## Start Text excerpt
The Student Spaceflight Experiments Program (SSEP) provides an opportunity for student groups from upper elementary school through university to design and fly microgravity experiments in low Earth orbit (LEO). SSEP is a program of the National Center for Earth and Space Science Education (NCESSE, a project of the Tides Center), the Arthur C. Clarke Institute for Space Education, and the private space hardware company NanoRacks. SSEP operates under a Space Act Agreement between the sponsoring organizations and NASA, allowing the  International Space Station (ISS) to be utilized as a national laboratory.

History
The program was launched in June 2010, by NCESSE in the U.S. and by the Clarke Institute internationally. , SSEP has sponsored fourteen missions to LEO – two on board the Space Shuttle, and twelve to the ISS – with a thirteenth mission to the ISS announced in March 2018, and expected to fly in the spring/summer of 2019.

In the first fourteen SSEP flight opportunities, 86,800 students in grades 5 through 16 (senior undergraduate in the U.S. higher education system) participated in experiment design and proposal writing. Of 18,759 proposals received, a total of 240 experiments were selected for flight, with one from each community participating in each flight opportunity. , 206 of these experiments have been successfully launched. The 18 experiments comprising Mission 6 to the ISS were lost when the Cygnus CRS Orb-3 vehicle exploded shortly after launch on 28 October 2014.
## End Text excerpt
# Instruction 1
From the passage about the Student Spaceflight Experiments Program, copy the text from "In the first" up to and including "28 October 2014.".
# Instruction 2
According to the passage about the Student Spaceflight Experiments Program, why were the 18 experiments of Mission 6 to the ISS lost?
## Start Data lines
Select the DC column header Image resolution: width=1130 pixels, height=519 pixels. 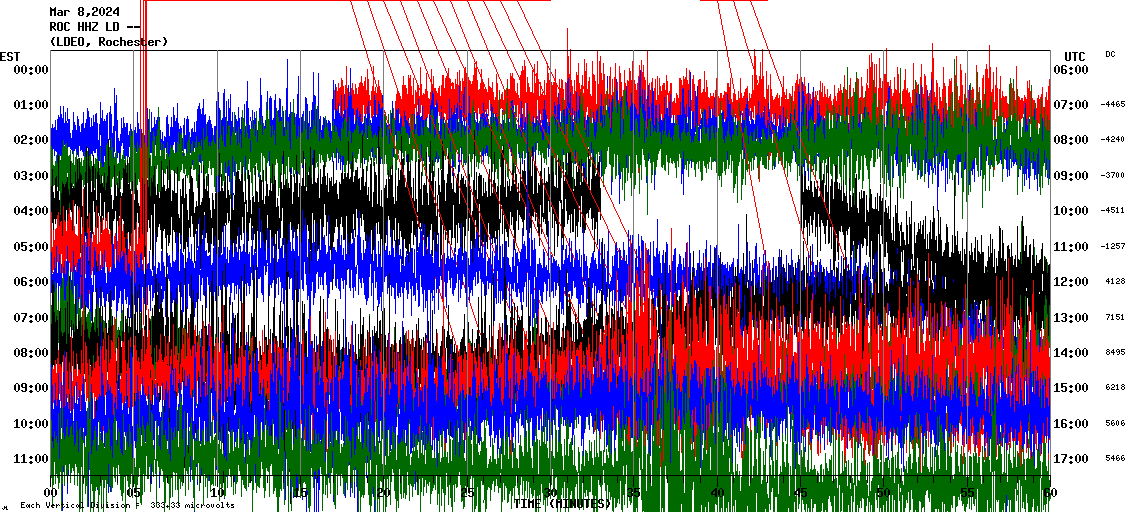[1110, 54]
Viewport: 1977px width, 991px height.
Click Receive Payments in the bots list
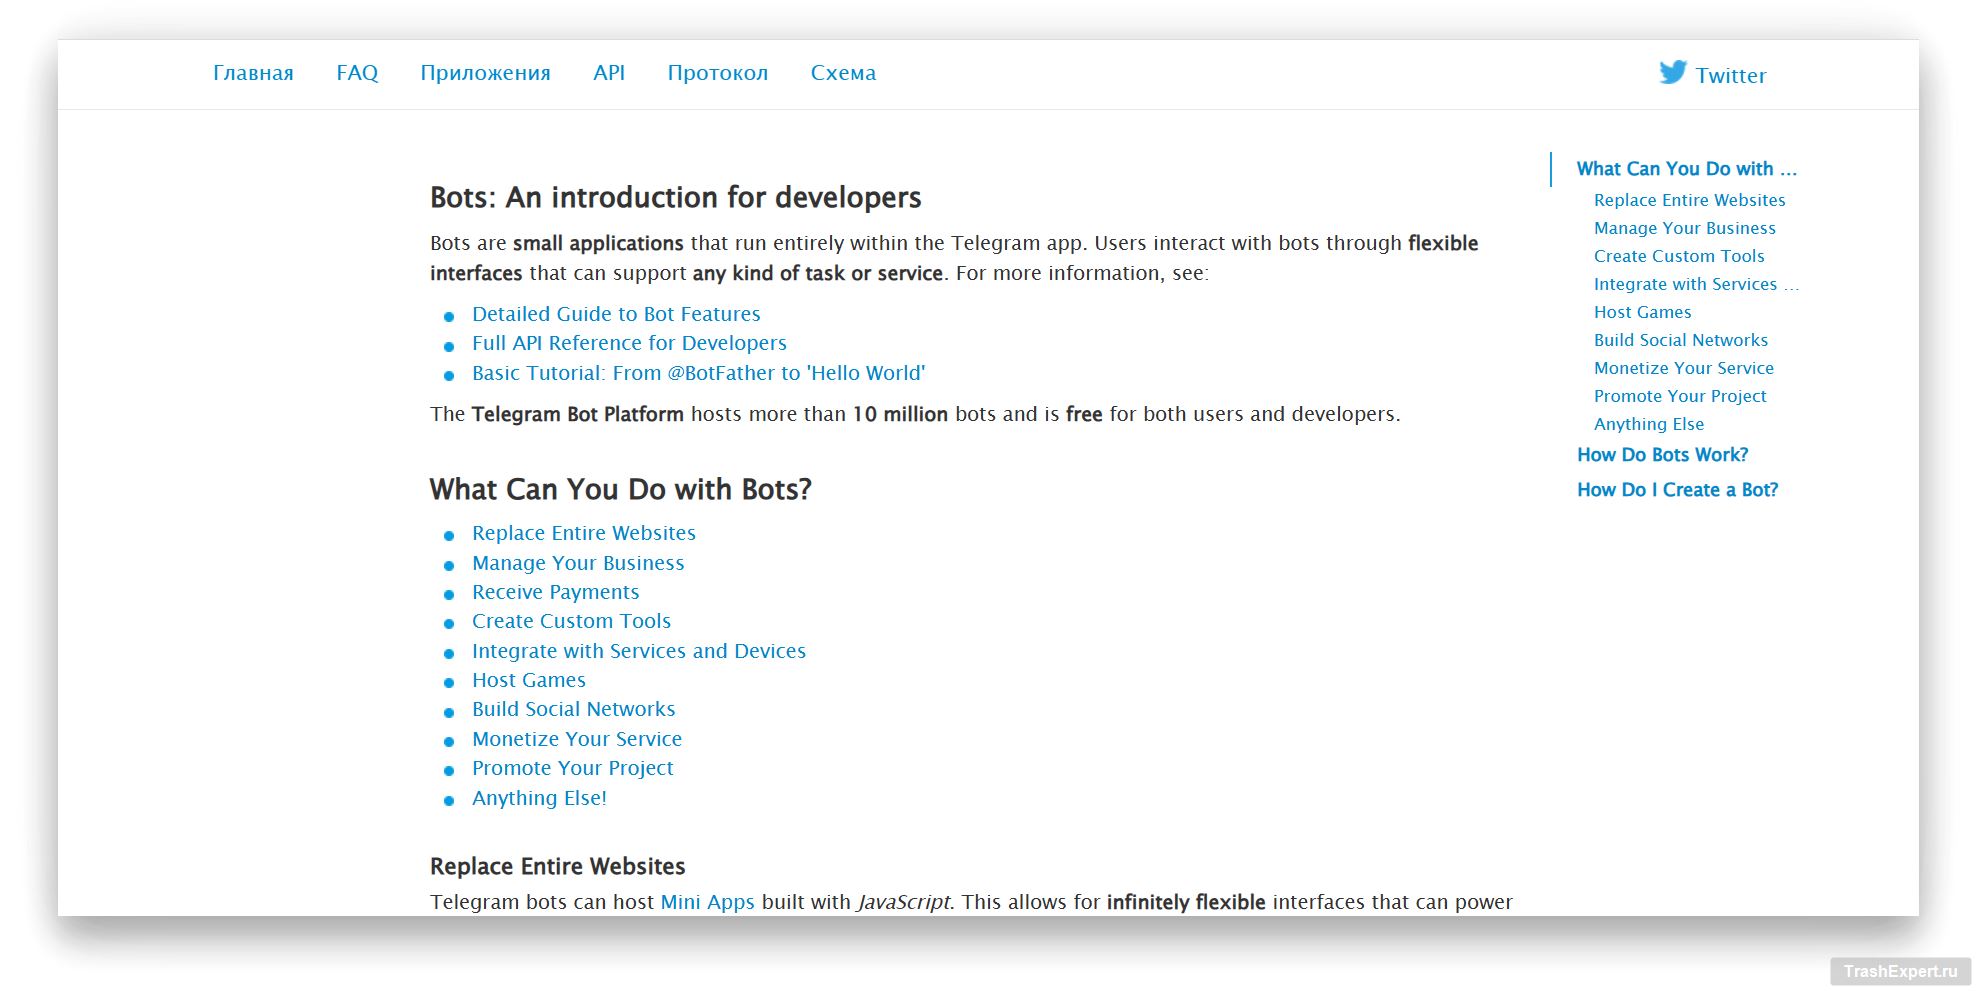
## End Data lines
# Problem solution 1
In the first fourteen SSEP flight opportunities, 86,800 students in grades 5 through 16 (senior undergraduate in the U.S. higher education system) participated in experiment design and proposal writing. Of 18,759 proposals received, a total of 240 experiments were selected for flight, with one from each community participating in each flight opportunity. , 206 of these experiments have been successfully launched. The 18 experiments comprising Mission 6 to the ISS were lost when the Cygnus CRS Orb-3 vehicle exploded shortly after launch on 28 October 2014.

# Problem solution 2
The Cygnus CRS Orb-3 vehicle carrying them exploded shortly after launch on 28 October 2014.